╭─ READING TEXT
/weePickle

A fork of uPickle, shaded for backwards and forwards compatibility.

Primary LanguageScalaOtherNOASSERTION

weePickle version Maven Central

A stable JSON, YAML, MsgPack, XML, etc. serialization framework based on uPickle.

We're tired of dependency hell!

weePickle exists to fulfill two promises:

  1. We will not break compatibility in v1.x.y, as enforced by MiMa.
  2. When we release v2.0.0, you can use it immediately without waiting for your other library dependencies to update. We achieve this by shading.

Shading

Both weepickle-v1.jar and weepickle-v2.jar (in the future) will coexist on the classpath peacefully by applying shading at multiple levels.

  1. All artifact names are suffixed with the major version number (e.g. -v1), which prevents evictions.
  2. All packages are prefixed with the major version number (e.g. com.rallyhealth.v1), which prevents classpath conflicts.

Shading allows libraries to depend directly on weePickle-v1 without fear of causing incompatible evictions and runtime failures.

For more background, see shading.md.

Features

weePickle combines some of the best parts of the serialization ecosystem.

  • Zero-overhead conversion of uPickle
  • jackson-core: async parsing and broad format support (JSON, YAML, XML, CBOR, SMILE, Ion, etc.)
  • case class support (any number of fields) through customizable macros
  • scala json AST interop (circe, json4s, play-json, argonaut)
  • Fast serialization to/from MessagePack

sbt

Maven Central

libraryDependencies += "com.rallyhealth" %% "weepickle-v1" % "version"

Getting Started

JSON to Scala

FromJson("[1,2,3]").transform(ToScala[List[Int]])    ==> List(1, 2, 3)

Scala to JSON

FromScala(List(1, 2, 3)).transform(ToJson.string)    ==> "[1,2,3]"

JSON to pretty JSON

FromJson("[1,2,3]").transform(ToPrettyJson.string)   ==>
[
    1,
    2,
    3
]

Case Classes

import com.rallyhealth.weepickle.v1.WeePickle.{macroFromTo, FromTo}
case class Foo(i: Int)

object Foo {
  implicit val rw: FromTo[Foo] = macroFromTo
}

FromScala(Foo(1)).transform(ToJson.string)           ==> """{"i":1}"""
FromJson("""{"i":1}""").transform(ToScala[Foo])      ==> Foo(1)

Files & YAML

Maven Central

libraryDependencies ++= Seq(
  "com.rallyhealth" %% "weepickle-v1" % "version",
  "com.rallyhealth" %% "weeyaml-v1" % "version"
)
import com.rallyhealth.weejson.v1.yaml.{FromYaml, ToYaml}
import com.rallyhealth.weejson.v1.jackson.FromJson
import java.nio.file.Files
import java.nio.file.Paths

val jsonFile = Files.newInputStream(Paths.get("file.json"))
val yamlFile = Files.newOutputStream(Paths.get("file.yml"))

FromJson(jsonFile).transform(ToYaml.outputStream(yamlFile))

XML

XML and JSON feature sets don't translate one-to-one. The output is currently "whatever jackson does."

Maven Central

libraryDependencies ++= Seq(
  "com.rallyhealth" %% "weepickle-v1" % "version",
  "com.rallyhealth" %% "weexml-v1" % "version"
╰─
• EXERCISE SET:
1. On the weePickle page, what tool enforces the promise not to break compatibility in v1.x.y?
2. Name every library the weePickle page lists for Scala JSON AST interop.
3. Write the next part of the weePickle page, picking up right after its last line.
The data after this point is separate from the weePickle page.
╭─ PROVIDED MATERIAL
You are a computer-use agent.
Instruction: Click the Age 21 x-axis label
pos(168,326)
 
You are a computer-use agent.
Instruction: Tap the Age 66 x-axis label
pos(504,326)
╰─
• SET OF ANSWERS:
1. MiMa

2. circe, json4s, play-json, argonaut

3.
)
import com.rallyhealth.weejson.v1.xml.{FromXml, ToXml}

FromScala(Foo(1)).transform(ToXml.string)                      ==> """<root><i>1</i></root>"""
FromXml("""<root><i>1</i></root>""").transform(ToJson.string)  ==> """{"i":"1"}"""

Pick Any Two

You can convert directly between any From/To types. See Zero-Overhead Tree Processing with the Visitor Pattern for how this works.

The following is a non-exhaustive map of type support: From and To convertable types

Supported Types

  • Boolean, Byte, Char, Short, Int, Long, Float, Double
  • Tuples from 1 to 22
  • Immutable Seq, List, Vector, Set, SortedSet, Option, Array, Maps, and all other collections with a reasonable CanBuildFrom implementation
  • Duration, Either,
  • Date, Instant, LocalDate, LocalTime, LocalDateTime, OffsetDateTime, ZonedDateTime
  • Stand-alone case classes and case objects, and their generic equivalents,
  • Non-generic case classes and case objects that are part of a sealed trait or sealed class hierarchy
  • sealed trait and sealed classes themselves, assuming that all subclasses are picklable
  • UUIDs
  • null

Readability/writability is recursive: a container such as a Tuple or case class is only readable if all its contents are readable, and only writable if all its contents are writable. That means that you cannot serialize a List[Any], since weePickle doesn't provide a generic way of serializing Any.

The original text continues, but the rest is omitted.